Долгое прощание с близким незнакомцем - Алексей Николаевич Уманский
Шрифт:
Интервал:
Он протянул трубу сыну Кураева.
— Глеб собирался послать вам «Северо-восточные полигоны» в издании «Роман-газеты». Вы получили, Михаил? — поинтересовалась Люда.
— Получил, даже с дарственной надписью.
— Ну-у, — протянула Люда. — Это просто небывалый случай! Он терпеть не мог давать автографы. Троепольскому, например, он послал «Полигоны» без автографа.
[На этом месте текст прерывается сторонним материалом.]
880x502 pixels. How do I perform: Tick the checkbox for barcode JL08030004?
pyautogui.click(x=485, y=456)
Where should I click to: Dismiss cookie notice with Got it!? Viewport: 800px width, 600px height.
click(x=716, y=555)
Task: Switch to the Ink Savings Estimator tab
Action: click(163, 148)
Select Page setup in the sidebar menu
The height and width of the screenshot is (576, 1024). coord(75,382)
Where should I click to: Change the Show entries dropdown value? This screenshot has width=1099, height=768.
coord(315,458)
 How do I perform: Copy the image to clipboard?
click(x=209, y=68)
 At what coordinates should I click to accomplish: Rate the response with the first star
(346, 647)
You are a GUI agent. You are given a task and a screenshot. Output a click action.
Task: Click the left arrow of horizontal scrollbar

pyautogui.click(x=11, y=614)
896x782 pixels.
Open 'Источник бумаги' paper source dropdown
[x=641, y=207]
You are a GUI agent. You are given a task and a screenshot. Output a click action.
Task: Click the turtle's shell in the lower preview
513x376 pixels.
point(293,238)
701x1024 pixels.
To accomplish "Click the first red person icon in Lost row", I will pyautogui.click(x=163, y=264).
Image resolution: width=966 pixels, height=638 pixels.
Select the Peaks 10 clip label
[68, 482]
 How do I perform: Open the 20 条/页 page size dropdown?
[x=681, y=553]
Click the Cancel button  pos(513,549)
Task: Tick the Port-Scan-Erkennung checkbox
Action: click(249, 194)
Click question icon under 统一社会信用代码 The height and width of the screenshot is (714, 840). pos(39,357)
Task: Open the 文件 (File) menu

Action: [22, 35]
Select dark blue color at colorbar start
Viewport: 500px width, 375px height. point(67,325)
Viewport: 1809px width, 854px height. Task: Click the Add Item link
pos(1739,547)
Кстати, Вы ведь собирались показать мне Глебовы письма.
— Да, пожалуйста.
Люда начала читать.
— Хорошие письма, правда? — сказала она, возвратив листки Михаилу. — К нему всегда тянуло людей. Я помню, как сама познакомилась с ним. Это было в коридоре гостиницы на Кавказе. Он просто улыбнулся — и все. Мне было легко-легко. Жизнь без Глеба стала бессмысленной. Единственное, что дает мне силы, — Люда в этом месте потупила глаза, — это что я должна сохранить память о нем. Хочется издать его переписку, а она очень большая. Я вас прошу, когда это понадобиться, дать мне копии этих писем. Вы не против?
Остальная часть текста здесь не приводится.